Directions.
In the post about mushroom logs, how long can shiitake logs sometimes take to bear?

Selected excerpt.
The Walden Effect: Farming, simple living, permaculture, and invention.

How long does it take mushroom logs to fruit?

Snow cap shiitake
"Alas, my mushroom logs apparently are not going to do anything. We plugged them early this year, set them in a shady spot under a tree, and waited. And waited. Nothing so far." --- Deb

I wouldn't give up hope yet, Deb. If you plugged your logs with shiitakes, they can sometimes take up to eighteen months to bear, with the longer periods being due to slower strains or harder trees (like oak).

Plus, different types of shiitakes fruit in different seasons. All of the mushrooms we've harvested so far from the logs plugged this past spring are the Snow Cap variety, which (as the name suggests) fruit deeper into the winter than most other types of shiitakes. So, for all I know, our WW70 and Native Harvest logs might be fully colonized and just waiting on the right weather cues to fruit. Yours might be too!

Records.
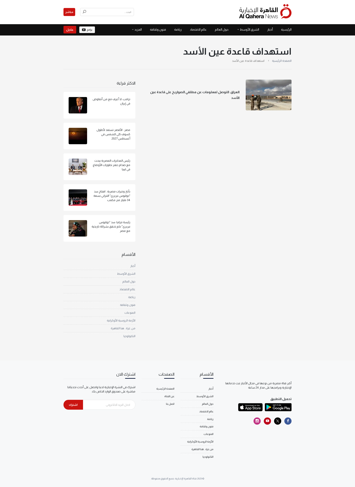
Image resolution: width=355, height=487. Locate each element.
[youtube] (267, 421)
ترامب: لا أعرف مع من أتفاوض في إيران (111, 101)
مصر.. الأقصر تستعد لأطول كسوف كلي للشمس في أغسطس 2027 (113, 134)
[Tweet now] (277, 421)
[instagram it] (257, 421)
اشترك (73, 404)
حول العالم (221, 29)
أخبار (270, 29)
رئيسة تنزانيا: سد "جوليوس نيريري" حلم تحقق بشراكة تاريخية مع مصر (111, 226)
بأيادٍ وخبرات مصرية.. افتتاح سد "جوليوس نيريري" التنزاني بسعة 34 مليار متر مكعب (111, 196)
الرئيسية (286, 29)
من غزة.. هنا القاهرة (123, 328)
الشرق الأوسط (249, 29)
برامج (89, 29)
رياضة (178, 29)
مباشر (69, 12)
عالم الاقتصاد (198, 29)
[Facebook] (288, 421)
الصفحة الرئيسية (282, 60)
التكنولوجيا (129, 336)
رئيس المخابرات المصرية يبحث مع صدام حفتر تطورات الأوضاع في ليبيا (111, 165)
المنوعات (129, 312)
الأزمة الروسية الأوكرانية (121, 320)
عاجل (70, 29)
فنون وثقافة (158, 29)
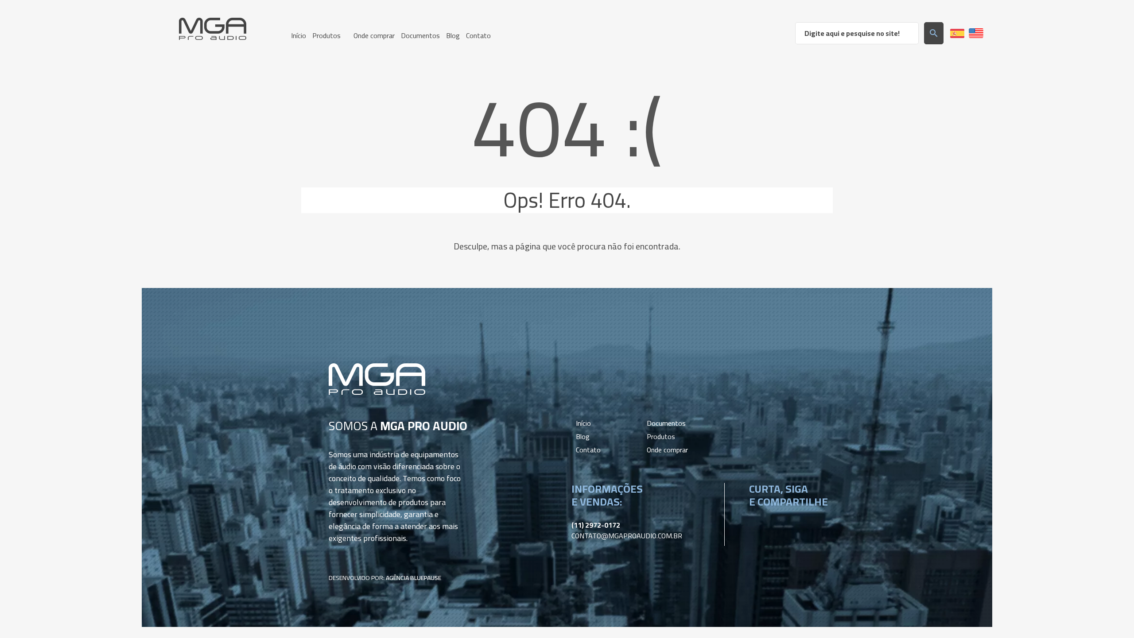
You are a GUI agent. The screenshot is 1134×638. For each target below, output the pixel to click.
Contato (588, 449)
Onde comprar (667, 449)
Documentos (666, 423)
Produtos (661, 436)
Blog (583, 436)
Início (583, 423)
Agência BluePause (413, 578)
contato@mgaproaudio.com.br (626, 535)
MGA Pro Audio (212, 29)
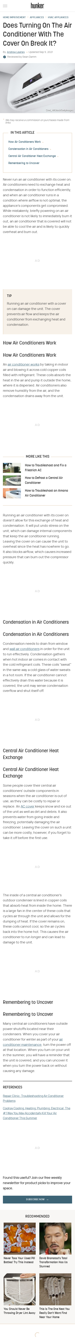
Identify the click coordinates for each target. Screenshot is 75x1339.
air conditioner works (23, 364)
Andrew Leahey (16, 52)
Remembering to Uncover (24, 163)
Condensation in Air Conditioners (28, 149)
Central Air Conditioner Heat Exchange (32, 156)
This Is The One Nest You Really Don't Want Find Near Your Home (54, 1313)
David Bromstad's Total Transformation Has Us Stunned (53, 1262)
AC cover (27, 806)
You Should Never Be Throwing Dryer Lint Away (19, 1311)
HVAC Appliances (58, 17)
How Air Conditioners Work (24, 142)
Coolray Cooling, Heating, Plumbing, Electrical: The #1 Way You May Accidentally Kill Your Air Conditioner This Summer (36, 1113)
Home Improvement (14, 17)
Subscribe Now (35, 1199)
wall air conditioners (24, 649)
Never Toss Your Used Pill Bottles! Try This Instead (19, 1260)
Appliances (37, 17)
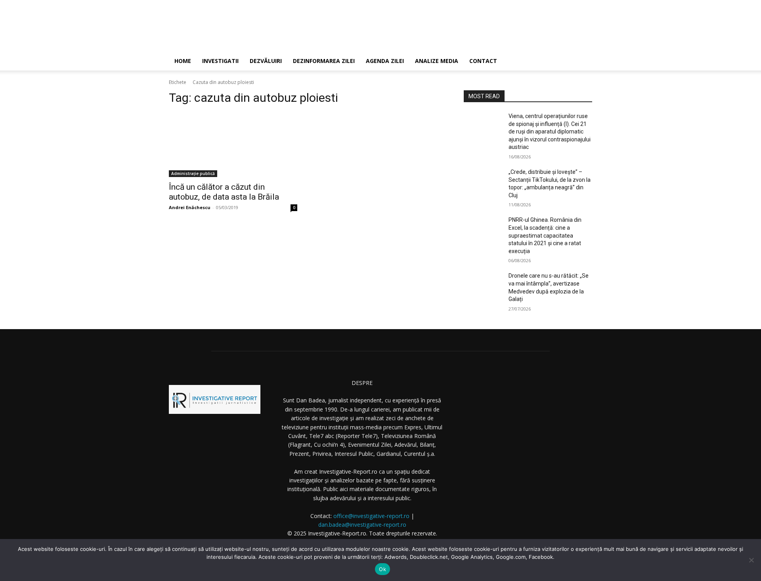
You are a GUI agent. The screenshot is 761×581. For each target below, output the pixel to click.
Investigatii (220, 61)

Answer below.
Up to eighteen months.